You can only claim what you have already spent. So, don’t overstate deductions to get a higher return, and only claim for costs you can verify you spent, such as an invoice, receipt, or bank statement. One in every four Australians makes mistakes and misses out on refunds when filing their own tax returns, with the most common errors being:
- Forgetting to keep receipts or spending records (34%);
- excluding a portion of earnings (27%)
- Personal expenses (27%) are being claimed as deductions.
- Again, your accountant will make certain that all of your deductions are legal and verifiable to the ATO.
Take Advantage of Working From Home
The effects of having to transfer your working space from home have touched a large number of Australians, however, this can have a significant influence on the bottom line of your tax return. If you work primarily from home this year, you can also deduct your cooling, heating, power, and internet costs, as well as your phone bill. Furthermore, any additional office equipment you acquired, from keyboards to computer displays, can be written off in full if it costs less than $300.
If your total deduction claims exceed $300, you must provide documented documentation to support your claims. Your records must show the complete amount, not just the amount over $300.
In most cases, this will be an invoice or a receipt. A diary note will suffice for expenses of $10 or less, if the total of these expenses is $200 or less, or if you are unable to get written documentation – for example, toll or parking payments for which you cannot obtain a receipt.

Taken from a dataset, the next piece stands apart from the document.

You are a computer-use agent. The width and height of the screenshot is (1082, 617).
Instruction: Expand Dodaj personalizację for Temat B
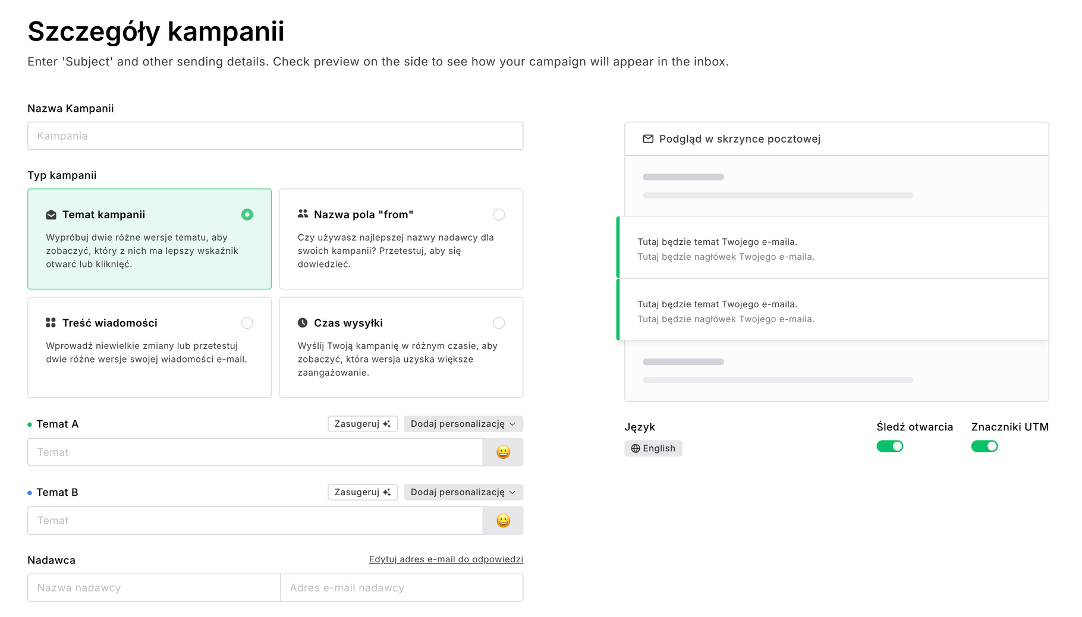coord(463,492)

If the sum claimed is $300 or less, you must be able to demonstrate how you computed your claims, but invoices are not required. There is a prevalent myth that you can immediately claim $300 in deductions without needing to prove them. That, unfortunately, is not the case. You can’t file a claim if you didn’t actually incur the expenses and can’t show how you calculated your deduction amount.
Don’t Forget the Fundamentals!
You must ensure that your basic information (such as your name, address, and date of birth) is valid and up to date. If you make a mistake, there will be a data mismatch and your tax refund will be delayed while the ATO attempts to correct the problem. Make sure to include your bank information on your return as well.